QUOTED PASSAGE Start Marker
No one likes to break a contract. Between the early termination fee and having to find a new vendor, it’s a hassle. But sometimes getting out of a bad medical waste disposal contract is the best decision for your business. Here are four signs it might cost you less money (and aggravation) in the long run to break your medical waste management contract.
1. You’re not getting what you pay for.
You pay a company to perform a service and expect they’ll do it. But some waste disposal services delay or even miss pickups.
“Let’s say you contracted for a weekly service but they don’t show up one week and your bins are full. Where are you going to go with the waste?” says Russ Haedt, principal officer at US Bio-Clean. “If you’re working with a company that’s not performing, that’s definitely a reason to terminate the service.”
2. They weren’t straightforward about the costs.
Some companies are less than forthcoming about their actual cost per pickup and instead opt for monthly pricing no matter how often pickups are scheduled.
QUOTED PASSAGE End Marker
INFORMATION SHOWN Start Marker
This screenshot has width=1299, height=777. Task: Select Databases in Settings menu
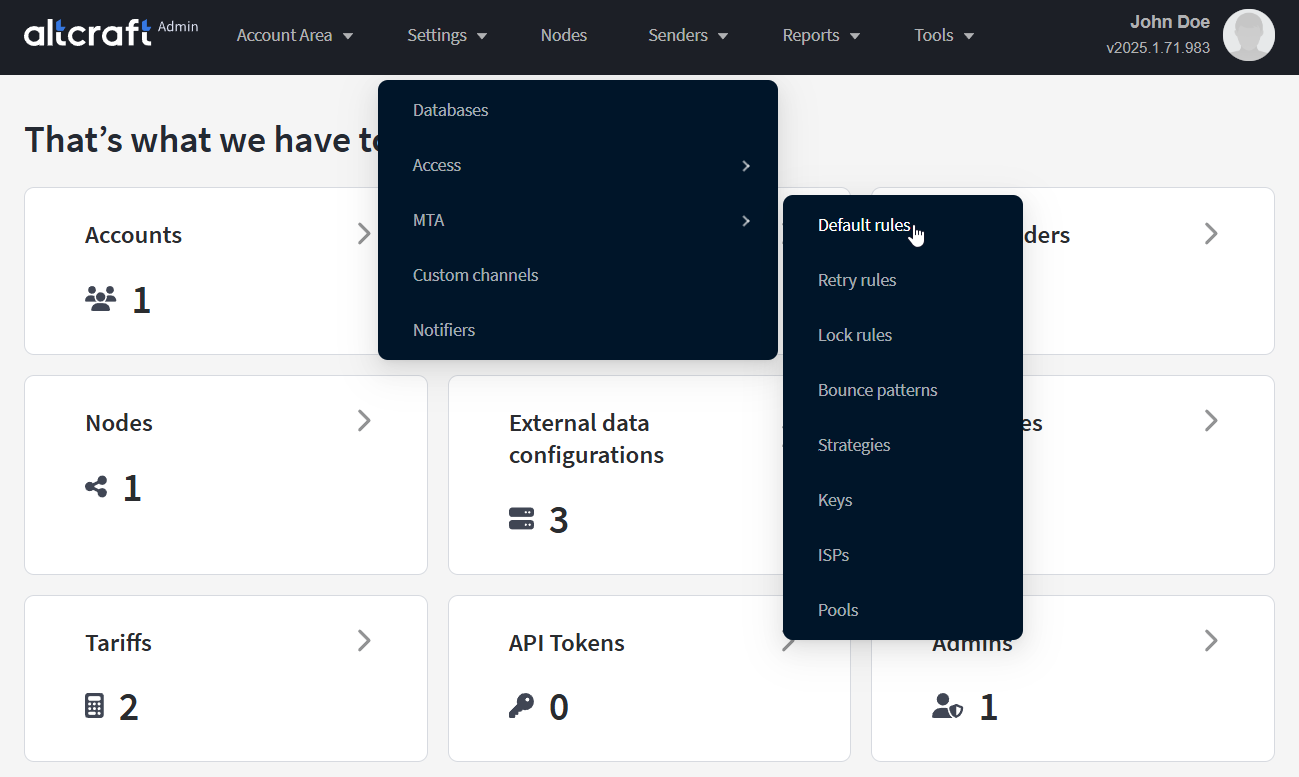coord(450,110)
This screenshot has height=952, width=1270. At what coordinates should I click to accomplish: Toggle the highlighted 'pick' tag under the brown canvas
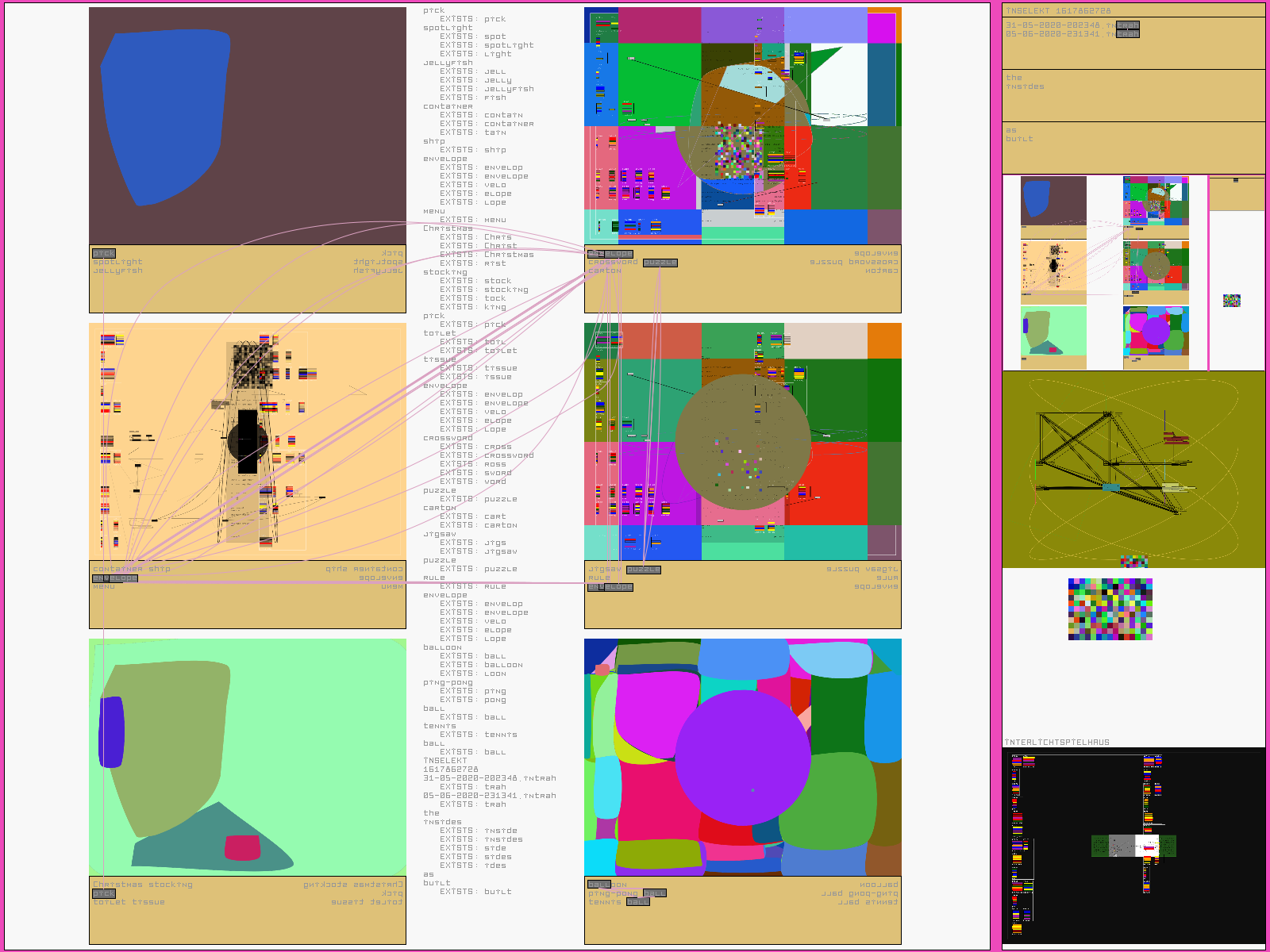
INFORMATION SHOWN End Marker
◆ QUESTIONS ON THE MATERIAL
A: In the text on breaking a medical waste disposal contract, what position does Russ Haedt hold?
B: Pick up the text on breaking a medical waste disposal contract after its last sentence and keep writing.
The listing is drawn from a separate source.

◆ OUTPUTS BY TASK
A: He is principal officer at US Bio-Clean.

B:
“Many of the medical waste companies out there charge a monthly fee even when you’re not getting the service,” Haedt says. “For instance, they may charge $50 a month but are only picking up every three months.”
So now you’re paying $150 when you thought you would be paying $50.
3. Your rates keep going up.
Chances are you signed a multi-year medical waste management contract with the intent of locking in a fair rate. But that long-term contract may end up costing you.
“Three- to five-year contracts seem to be the industry standard, especially with the larger, national waste companies,” Haedt says. “But too often they have clauses that say they can raise rates whenever they want without having to notify you. You may find yourself paying two or three times as much as you were quoted in your contract.”
Haedt suggests checking the fine print and always keeping an eye on what you’re actually billed.
4. They’re not flexible.
Medical waste can fluctuate from month to month, especially in Arizona where there’s a high number of winter visitors. But many waste companies will charge you a flat rate every month, whether you use their service or not.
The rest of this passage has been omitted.